CAMBRIDGE, MASS.; AND ARGONNE, ILL. — It’s probably safe to say that freshman chemistry rarely ranks among college students’ most memorable courses. An overcrowded lecture hall teems with 18-year-olds with chins propped on palms. Eyelids droop at the mere mention of Planck’s constant or Bohr’s model of hydrogen. Yawns abound.
So when Donald Sadoway began teaching introductory chemistry at the Massachusetts Institute of Technology in Cambridge in 1995, he wanted to liven things up. Sure, he still lectured on the properties of atomic arrangements in crystalline and amorphous solids, but he did it an unusual way: He peppered his presentations with chemistry jokes only an MIT undergrad would understand and wove literature and art into the rigid lines and squares of the periodic table.
A lifelong music lover, Dr. Sadoway paired each lecture with a relevant tune. He’d play Handel’s “Water Music” in a lecture on hydrogen bonding and Aretha Franklin’s “Chain of Fools” in a class on polymers. For DNA – that famous double-helix spiral – he’d play Hank Ballard’s version of “The Twist.”
These days, Sadoway’s interests lie in another seemingly yawn-worthy subject: batteries. And he knows exactly what song to pair it with: John Lennon’s 1971 protest anthem “Power to the People.”
“I view the whole battery enterprise as very socially conscious,” says Sadoway, who has started his own battery company with the hope of changing the world’s energy future. “It would represent a major step in bringing electricity to those who don’t have reliable access to electricity now. And for those of us that do have reliable access, it would democratize the generation of electricity.”
It’s a dramatic endorsement for a technology most people think about only when their smartphone goes dark or their smoke alarm beeps incessantly. But Sadoway isn’t alone in trumpeting energy storage as a missing link to a cleaner, more efficient, and more equitable energy future.
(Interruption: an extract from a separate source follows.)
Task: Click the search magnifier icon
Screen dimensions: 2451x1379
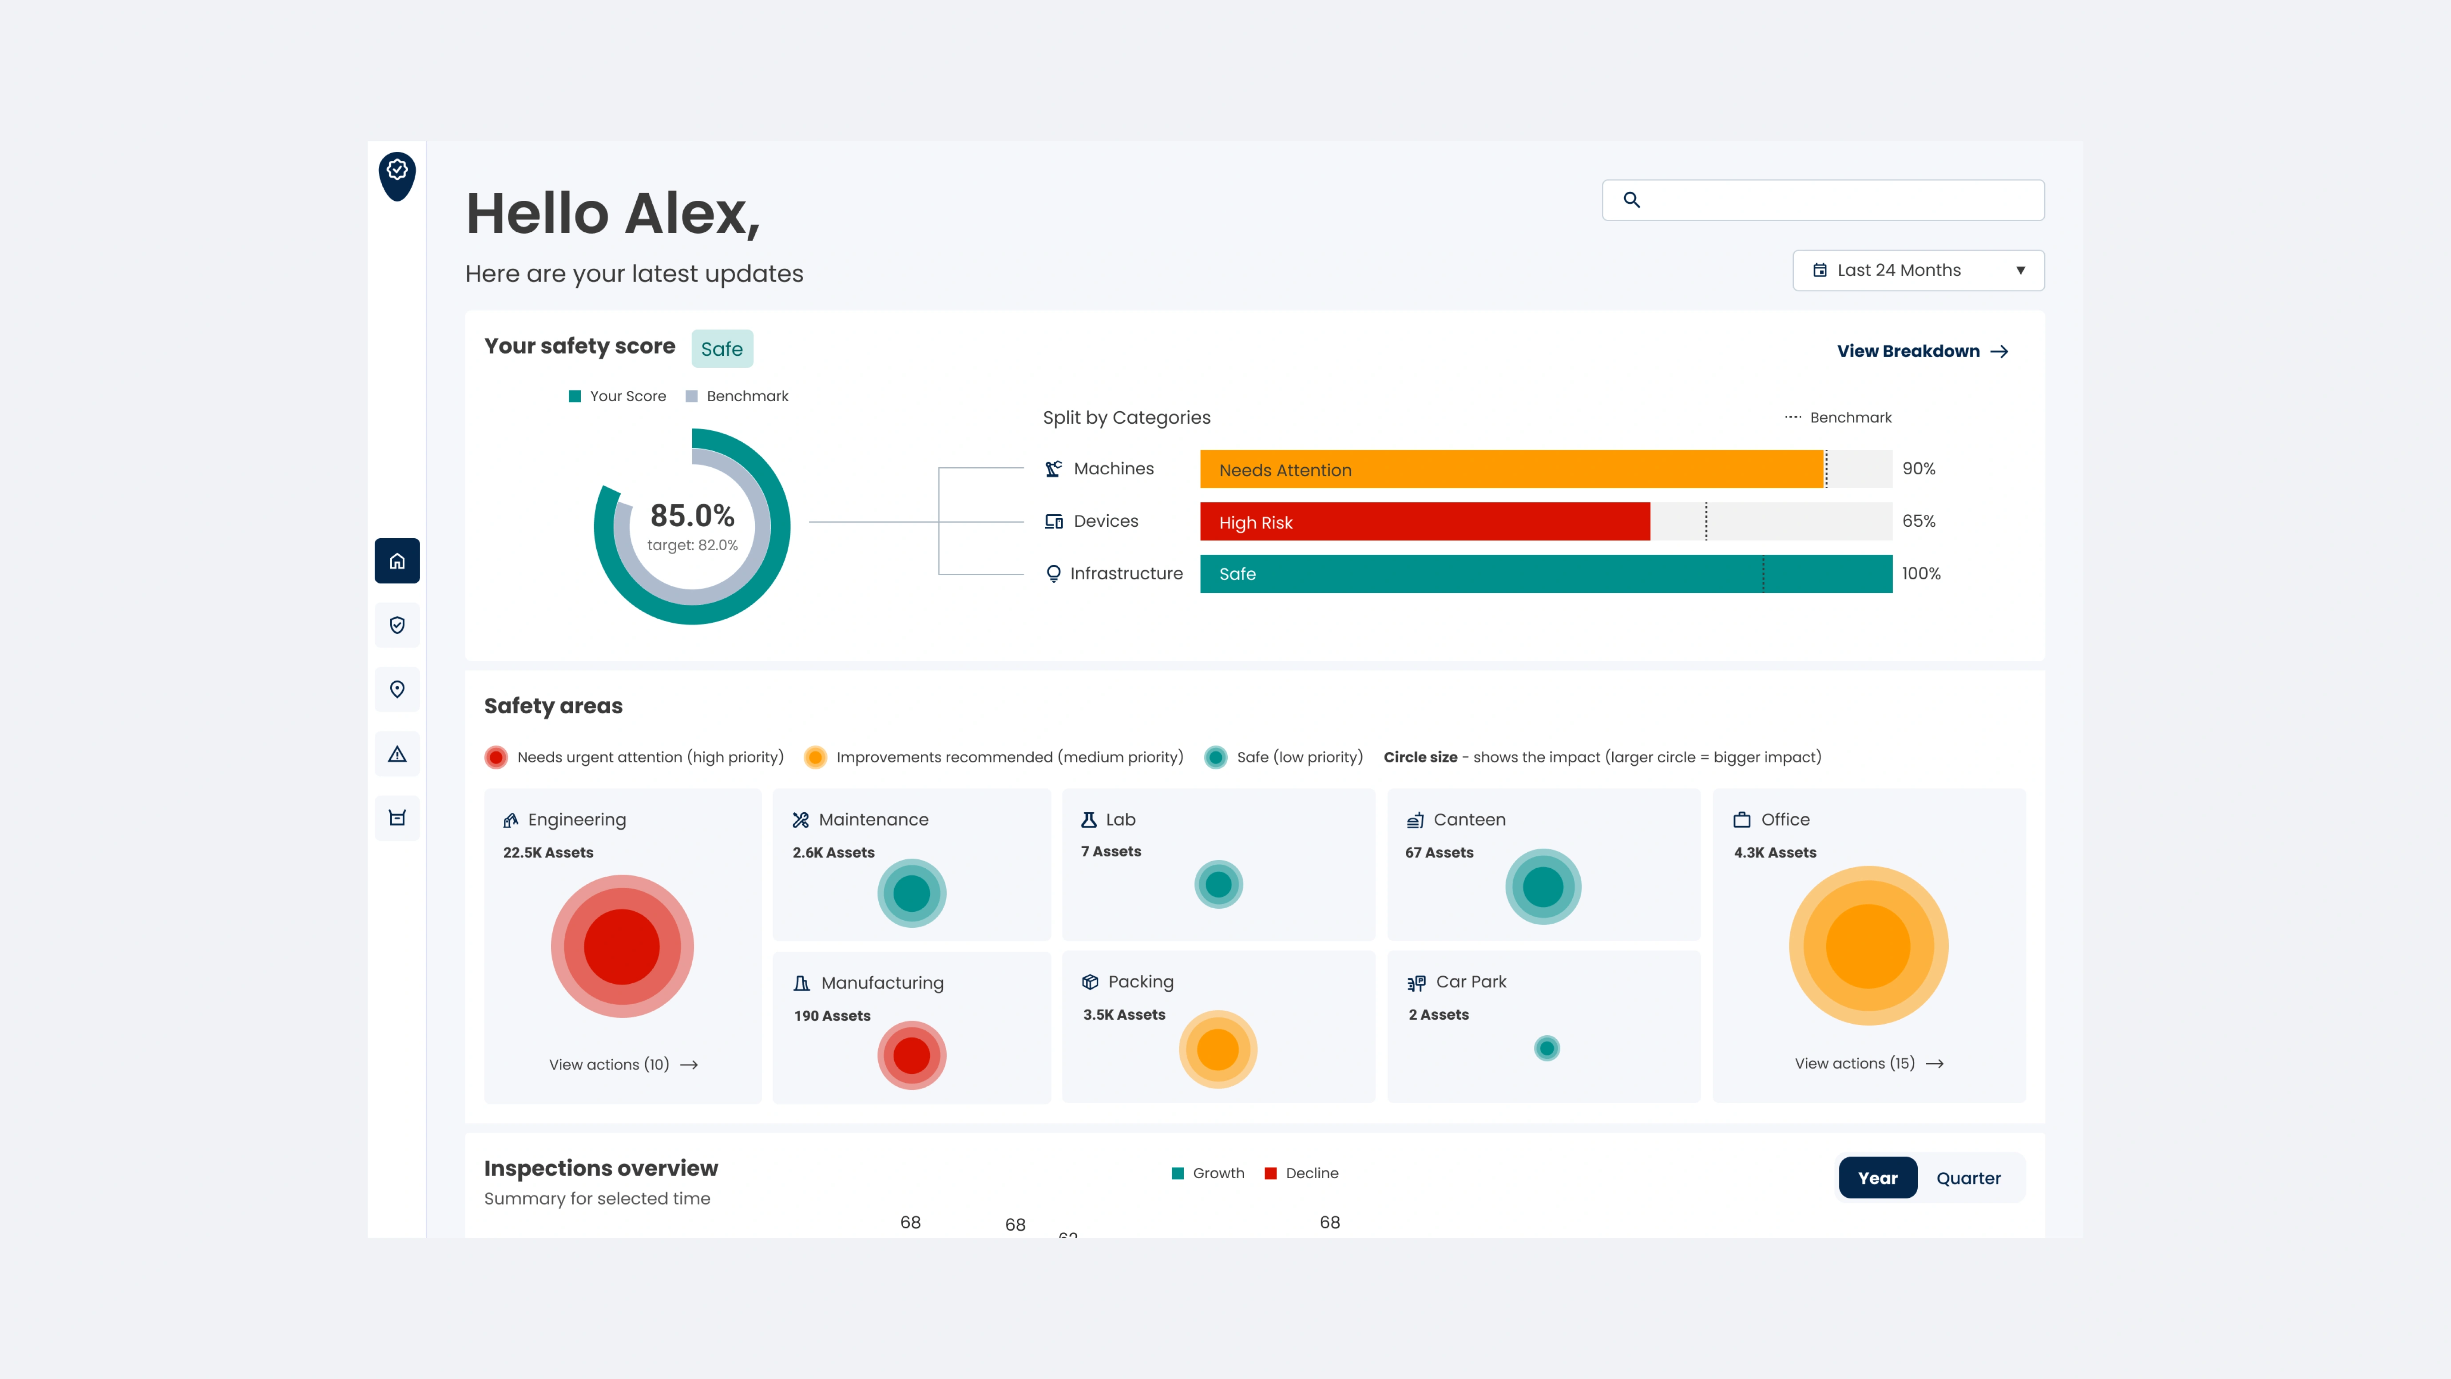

Scientists and engineers have long believed in the promise of batteries to change the world. Now – finally – energy storage is beginning to live up to the hype. Advanced batteries are moving out of the lab and into “gigafactories.” They’re scaling up from smartphones and into smartgrids. They’re moving out of niche markets and creeping into the mainstream, signaling a tipping point for forward-looking technologies such as electric cars and rooftop solar panels.
The ubiquitous battery has already come a long way, of course. It is why we can carry more computing power in our pocket than what it took to put a man on the moon. It is why we text, take selfies, and tap on our phones on the bus or at the dinner table. The battery – specifically today’s lithium-ion battery – enables tweets from the front lines of war and police videos that stir protests.
For better or worse, batteries make possible our mobile-first lifestyles, our screen culture, our increasingly globalized and hyperconnected world. Across the planet, billions pore over glowing screens, totally untethered and free to roam as they please.